If only prediction is of interest, why use lasso over ridge?

But why is that? Is there any somehow reasonable proof under certain assumptions? Or counterexamples?

Update after answers from @EdM

Here is a paper in 1995, Better subset regression using the nonnegative garrote, wherein the paragraph four mentions that the ridge regression gives more accurate predictions than subset regressions unless all but a few of the coefficients in linear regression are nearly zero and the rest are large.

Best Answer

As the answer from Frank Harrell on the page that you linked puts it:

Relative performance of the two will depend on the distribution of true regression coefficients. If you have a small fraction of nonzero coefficients in truth, lasso can perform better.

I don't know that there can be a general "proof" of when one or the other of ridge or LASSO will work better in terms of mean squared error (MSE). A reasonable way to approach this issue, however, is to consider the principle that you don't gain anything by throwing away information.

In textbook explanations of LASSO you will find scenarios where only a handful of uncorrelated predictors are truly related to outcome while the other predictors are random and unrelated to outcome. Applying that principle, when you truly do have a small fraction of non-zero coefficients, you are not throwing away any useful information by discarding the others. LASSO works well in such cases; ridge will necessarily keep some spurious coefficients whose values depend heavily on the sample at hand, leading to a model that might not generalize well out of sample.

In many real-life situations, however, you have a set of predictors that are correlated with each other while many are associated with outcome to some extent.

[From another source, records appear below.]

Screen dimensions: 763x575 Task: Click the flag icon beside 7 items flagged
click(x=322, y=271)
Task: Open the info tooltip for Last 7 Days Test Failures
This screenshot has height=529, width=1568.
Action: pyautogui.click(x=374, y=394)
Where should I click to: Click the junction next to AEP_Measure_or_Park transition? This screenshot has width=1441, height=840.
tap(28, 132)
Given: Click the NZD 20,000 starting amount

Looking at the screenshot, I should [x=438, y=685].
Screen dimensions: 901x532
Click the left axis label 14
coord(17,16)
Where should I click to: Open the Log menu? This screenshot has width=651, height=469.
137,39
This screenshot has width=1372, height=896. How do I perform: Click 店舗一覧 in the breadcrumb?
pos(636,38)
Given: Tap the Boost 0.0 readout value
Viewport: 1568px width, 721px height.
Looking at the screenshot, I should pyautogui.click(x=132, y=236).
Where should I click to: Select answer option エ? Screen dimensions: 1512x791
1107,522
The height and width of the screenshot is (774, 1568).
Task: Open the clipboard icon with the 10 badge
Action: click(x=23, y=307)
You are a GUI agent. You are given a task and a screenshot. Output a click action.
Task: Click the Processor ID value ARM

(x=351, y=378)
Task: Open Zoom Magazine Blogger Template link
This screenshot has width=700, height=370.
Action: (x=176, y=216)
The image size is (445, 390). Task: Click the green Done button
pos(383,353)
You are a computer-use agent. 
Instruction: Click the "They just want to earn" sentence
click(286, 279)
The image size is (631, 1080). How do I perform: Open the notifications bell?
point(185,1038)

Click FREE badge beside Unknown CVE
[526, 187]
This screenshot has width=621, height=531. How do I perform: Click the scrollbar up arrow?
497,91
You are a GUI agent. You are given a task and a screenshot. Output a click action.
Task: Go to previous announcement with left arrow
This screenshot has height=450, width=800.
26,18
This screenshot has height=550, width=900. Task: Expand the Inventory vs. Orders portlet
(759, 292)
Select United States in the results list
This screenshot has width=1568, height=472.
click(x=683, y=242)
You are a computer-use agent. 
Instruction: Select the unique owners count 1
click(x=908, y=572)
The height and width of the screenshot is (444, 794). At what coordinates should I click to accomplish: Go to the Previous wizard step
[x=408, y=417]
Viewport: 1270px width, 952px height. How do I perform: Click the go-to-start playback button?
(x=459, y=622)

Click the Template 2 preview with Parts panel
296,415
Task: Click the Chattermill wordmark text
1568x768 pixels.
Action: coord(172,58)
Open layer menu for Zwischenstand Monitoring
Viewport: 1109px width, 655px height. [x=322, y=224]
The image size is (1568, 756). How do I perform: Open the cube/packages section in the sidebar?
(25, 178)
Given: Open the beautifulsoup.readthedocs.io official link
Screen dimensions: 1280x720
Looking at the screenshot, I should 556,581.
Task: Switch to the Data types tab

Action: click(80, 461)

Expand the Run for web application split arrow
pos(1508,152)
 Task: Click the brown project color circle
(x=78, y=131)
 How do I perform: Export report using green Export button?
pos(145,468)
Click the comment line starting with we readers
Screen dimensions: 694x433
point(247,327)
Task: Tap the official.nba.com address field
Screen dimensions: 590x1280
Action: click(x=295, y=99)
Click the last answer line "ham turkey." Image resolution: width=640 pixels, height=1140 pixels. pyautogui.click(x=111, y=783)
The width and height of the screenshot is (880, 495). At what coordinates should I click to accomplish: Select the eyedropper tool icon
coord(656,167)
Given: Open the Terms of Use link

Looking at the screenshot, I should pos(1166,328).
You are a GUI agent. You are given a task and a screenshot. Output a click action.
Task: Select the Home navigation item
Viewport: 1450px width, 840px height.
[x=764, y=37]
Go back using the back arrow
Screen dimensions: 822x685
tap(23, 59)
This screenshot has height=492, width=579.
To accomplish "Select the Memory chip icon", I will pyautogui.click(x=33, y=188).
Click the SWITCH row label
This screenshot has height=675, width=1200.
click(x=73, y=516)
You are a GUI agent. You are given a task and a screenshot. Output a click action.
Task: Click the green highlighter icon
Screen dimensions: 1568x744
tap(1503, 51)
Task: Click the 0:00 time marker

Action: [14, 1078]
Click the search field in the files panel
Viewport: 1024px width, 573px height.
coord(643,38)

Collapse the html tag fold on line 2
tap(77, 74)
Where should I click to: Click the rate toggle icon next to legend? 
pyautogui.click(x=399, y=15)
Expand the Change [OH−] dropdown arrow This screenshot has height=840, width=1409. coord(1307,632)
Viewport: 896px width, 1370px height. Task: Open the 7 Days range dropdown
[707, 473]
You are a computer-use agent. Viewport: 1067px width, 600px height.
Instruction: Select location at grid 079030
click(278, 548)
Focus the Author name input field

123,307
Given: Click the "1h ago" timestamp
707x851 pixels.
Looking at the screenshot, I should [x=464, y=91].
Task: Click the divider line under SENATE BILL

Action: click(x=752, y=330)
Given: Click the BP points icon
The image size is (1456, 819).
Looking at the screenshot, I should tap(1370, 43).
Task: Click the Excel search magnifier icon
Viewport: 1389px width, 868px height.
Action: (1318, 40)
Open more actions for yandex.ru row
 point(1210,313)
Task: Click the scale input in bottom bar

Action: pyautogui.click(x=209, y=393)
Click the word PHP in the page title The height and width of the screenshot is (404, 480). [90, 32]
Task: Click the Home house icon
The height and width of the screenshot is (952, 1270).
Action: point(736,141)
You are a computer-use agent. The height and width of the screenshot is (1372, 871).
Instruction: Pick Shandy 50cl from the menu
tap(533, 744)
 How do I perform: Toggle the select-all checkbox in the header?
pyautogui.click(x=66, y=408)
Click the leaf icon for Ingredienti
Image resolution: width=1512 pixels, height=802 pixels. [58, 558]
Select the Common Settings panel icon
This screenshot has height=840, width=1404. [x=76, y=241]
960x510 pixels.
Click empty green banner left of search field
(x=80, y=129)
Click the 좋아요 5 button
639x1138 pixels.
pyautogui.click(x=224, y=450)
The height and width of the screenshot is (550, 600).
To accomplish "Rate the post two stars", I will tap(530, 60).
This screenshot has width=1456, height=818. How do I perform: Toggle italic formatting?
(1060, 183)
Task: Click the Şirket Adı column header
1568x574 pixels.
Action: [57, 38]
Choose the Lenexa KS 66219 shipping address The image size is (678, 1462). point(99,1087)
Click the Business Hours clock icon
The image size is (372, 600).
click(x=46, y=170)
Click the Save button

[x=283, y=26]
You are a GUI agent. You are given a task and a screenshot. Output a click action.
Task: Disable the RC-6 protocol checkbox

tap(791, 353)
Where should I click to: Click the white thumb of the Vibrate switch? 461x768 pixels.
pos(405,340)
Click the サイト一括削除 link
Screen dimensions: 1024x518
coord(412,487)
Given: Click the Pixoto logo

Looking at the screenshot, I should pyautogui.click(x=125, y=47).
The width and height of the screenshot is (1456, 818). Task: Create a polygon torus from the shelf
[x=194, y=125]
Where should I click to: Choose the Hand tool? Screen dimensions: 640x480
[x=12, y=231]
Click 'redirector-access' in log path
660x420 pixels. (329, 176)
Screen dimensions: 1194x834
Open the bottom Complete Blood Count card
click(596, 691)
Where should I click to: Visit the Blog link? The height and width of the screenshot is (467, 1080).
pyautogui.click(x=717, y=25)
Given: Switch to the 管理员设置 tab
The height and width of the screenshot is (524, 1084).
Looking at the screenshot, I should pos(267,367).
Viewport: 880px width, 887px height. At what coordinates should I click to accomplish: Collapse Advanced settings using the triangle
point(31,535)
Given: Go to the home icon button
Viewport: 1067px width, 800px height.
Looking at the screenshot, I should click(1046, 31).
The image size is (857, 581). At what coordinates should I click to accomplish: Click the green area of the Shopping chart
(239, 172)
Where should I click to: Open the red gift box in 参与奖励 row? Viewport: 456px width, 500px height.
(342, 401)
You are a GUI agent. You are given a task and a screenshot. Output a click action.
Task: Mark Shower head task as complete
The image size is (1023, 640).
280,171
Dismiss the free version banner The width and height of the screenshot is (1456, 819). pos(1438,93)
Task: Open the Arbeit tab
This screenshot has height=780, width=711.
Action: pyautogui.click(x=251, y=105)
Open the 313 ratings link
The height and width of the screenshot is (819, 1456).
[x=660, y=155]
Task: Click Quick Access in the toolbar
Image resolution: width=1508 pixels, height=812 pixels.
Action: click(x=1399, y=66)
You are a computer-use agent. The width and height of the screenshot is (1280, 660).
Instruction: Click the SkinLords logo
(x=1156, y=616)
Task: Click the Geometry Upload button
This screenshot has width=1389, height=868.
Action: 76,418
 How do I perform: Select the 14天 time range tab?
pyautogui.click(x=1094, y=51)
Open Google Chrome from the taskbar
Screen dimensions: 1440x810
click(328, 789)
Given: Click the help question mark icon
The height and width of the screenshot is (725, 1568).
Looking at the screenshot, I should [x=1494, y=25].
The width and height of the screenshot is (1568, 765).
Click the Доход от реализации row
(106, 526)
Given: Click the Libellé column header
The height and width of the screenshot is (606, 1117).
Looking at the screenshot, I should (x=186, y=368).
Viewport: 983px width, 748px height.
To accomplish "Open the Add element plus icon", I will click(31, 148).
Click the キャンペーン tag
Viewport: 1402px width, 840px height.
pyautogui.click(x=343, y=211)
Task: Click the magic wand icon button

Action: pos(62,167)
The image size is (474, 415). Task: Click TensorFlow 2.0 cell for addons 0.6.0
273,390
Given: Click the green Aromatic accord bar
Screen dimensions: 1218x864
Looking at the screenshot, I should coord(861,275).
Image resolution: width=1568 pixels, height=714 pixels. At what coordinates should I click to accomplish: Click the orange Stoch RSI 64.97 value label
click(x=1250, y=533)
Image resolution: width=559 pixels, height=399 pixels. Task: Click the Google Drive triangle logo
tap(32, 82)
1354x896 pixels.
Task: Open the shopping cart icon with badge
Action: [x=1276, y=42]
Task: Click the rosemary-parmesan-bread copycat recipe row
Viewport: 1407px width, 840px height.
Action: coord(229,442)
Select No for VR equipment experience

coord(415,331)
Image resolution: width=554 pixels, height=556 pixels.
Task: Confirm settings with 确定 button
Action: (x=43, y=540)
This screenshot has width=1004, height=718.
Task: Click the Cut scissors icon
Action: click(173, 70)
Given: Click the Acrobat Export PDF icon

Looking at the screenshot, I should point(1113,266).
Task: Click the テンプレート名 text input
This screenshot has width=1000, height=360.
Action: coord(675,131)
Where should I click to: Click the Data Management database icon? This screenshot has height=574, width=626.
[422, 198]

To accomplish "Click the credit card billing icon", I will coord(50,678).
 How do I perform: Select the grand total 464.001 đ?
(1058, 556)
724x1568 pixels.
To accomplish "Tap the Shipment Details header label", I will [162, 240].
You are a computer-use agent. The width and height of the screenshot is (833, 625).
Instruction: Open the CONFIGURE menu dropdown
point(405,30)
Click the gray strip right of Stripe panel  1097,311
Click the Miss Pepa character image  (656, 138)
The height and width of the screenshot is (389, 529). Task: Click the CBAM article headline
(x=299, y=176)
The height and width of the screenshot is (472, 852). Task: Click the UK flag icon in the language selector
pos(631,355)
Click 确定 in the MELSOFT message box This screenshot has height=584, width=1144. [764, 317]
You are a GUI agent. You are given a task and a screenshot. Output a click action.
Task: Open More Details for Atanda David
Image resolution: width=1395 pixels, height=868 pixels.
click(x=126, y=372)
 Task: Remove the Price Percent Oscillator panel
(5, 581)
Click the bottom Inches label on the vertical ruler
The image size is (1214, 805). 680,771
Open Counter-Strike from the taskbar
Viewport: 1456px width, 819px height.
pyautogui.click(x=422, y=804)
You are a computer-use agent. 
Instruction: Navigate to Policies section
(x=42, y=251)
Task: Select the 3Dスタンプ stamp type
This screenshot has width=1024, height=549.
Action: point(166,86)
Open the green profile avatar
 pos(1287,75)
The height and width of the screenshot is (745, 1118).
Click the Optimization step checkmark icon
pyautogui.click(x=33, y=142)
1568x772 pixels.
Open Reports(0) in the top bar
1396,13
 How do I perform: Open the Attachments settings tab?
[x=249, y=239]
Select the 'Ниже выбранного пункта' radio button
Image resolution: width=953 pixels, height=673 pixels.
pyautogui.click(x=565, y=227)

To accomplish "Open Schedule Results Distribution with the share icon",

In that case, if you use LASSO you will only choose one or a few predictors from a set of correlated predictors, and thus you throw away information the discarded predictors might provide for out-of-sample applications of your model. Ridge regression, in contrast, keeps some information from all of the predictors.

Whether or not it provides better predictions in terms of MSE, ridge at least should help to protect from the luck of the draw in situations where one of a set of correlated predictors has an unusually high relation to outcome in the sample at hand versus the population as a whole, and thus is selected and overweighted by LASSO. So unless practical considerations with very large numbers of predictors make it unwieldy, or you know going into the study that only a few predictors are related to outcome, ridge provides a reasonable general choice.